Since that point, there has been no looking back for the Irish squad, which is currently riding a 21-game win streak.

Notre Dame cruised through the ACC tournament, with an average margin of victory of nearly 12 points, and has looked just as dominant in the NCAA tournament, in which it has bested No. 16 seed Montana, No. 9 seed DePaul, No. 4 seed Stanford and No. 2 seed Baylor.



Taya Reimer
Taya Reimer


After the win over Baylor on Sunday to advance to a fifth-straight Final Four, McGraw said she had never experienced a run quite like this one.

“We had to work the hardest to get to this one,” she said Sunday. “I thought we lost so much from last year, and we’ve lost really good players throughout the years, but last year’s experience and not having any senior starters, you know, you just didn’t know how the season was going to unfold.

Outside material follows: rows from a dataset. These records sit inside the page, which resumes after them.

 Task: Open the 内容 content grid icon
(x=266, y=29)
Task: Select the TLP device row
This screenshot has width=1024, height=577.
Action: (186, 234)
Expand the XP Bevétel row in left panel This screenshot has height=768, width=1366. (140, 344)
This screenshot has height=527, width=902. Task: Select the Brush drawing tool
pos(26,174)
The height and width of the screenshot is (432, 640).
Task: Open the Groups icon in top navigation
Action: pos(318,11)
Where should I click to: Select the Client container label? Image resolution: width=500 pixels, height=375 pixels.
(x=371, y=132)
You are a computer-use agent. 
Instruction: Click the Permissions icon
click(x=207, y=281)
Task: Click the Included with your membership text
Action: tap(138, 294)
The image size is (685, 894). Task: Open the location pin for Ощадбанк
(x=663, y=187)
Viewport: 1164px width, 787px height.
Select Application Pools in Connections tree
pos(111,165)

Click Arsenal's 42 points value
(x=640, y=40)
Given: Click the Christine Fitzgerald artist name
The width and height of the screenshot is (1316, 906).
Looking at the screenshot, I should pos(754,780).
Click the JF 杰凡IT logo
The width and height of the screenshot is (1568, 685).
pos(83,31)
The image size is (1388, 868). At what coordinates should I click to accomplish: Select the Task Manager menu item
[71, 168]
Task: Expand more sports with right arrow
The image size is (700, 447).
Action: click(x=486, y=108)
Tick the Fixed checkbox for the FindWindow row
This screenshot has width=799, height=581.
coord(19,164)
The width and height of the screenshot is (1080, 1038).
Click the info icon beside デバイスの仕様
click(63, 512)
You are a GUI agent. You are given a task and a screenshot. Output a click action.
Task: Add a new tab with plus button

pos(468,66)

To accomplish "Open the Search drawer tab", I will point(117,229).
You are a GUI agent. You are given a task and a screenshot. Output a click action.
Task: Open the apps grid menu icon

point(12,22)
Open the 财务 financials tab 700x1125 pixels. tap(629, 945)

“We had so many tough games. I think we played the toughest schedule in the country, so we learned a lot throughout it. I thought they came into practice every day ready to learn, but I still felt we were going to take some lumps at some point, so when we kept on winning, it just really built our confidence.”

Now that her team has exceeded its early-season expectations, McGraw said it will keep trying to reach its goals for one final weekend.

“I think we go into the Final Four with an attitude of, we’re going to do what we do,” she said Wednesday. “We’re going to work hard. We have an attitude that we think we can win. At the end, we have four of the best teams in the country. We’ve had some really close games. We’ve lost some heartbreakers. We’ve had some success in the semifinals.

“But I don’t think we go in thinking we’ve got to win this one. We’re just going in and playing our game.”

So far, playing their game has worked out for the Irish — whether that success was expected or not.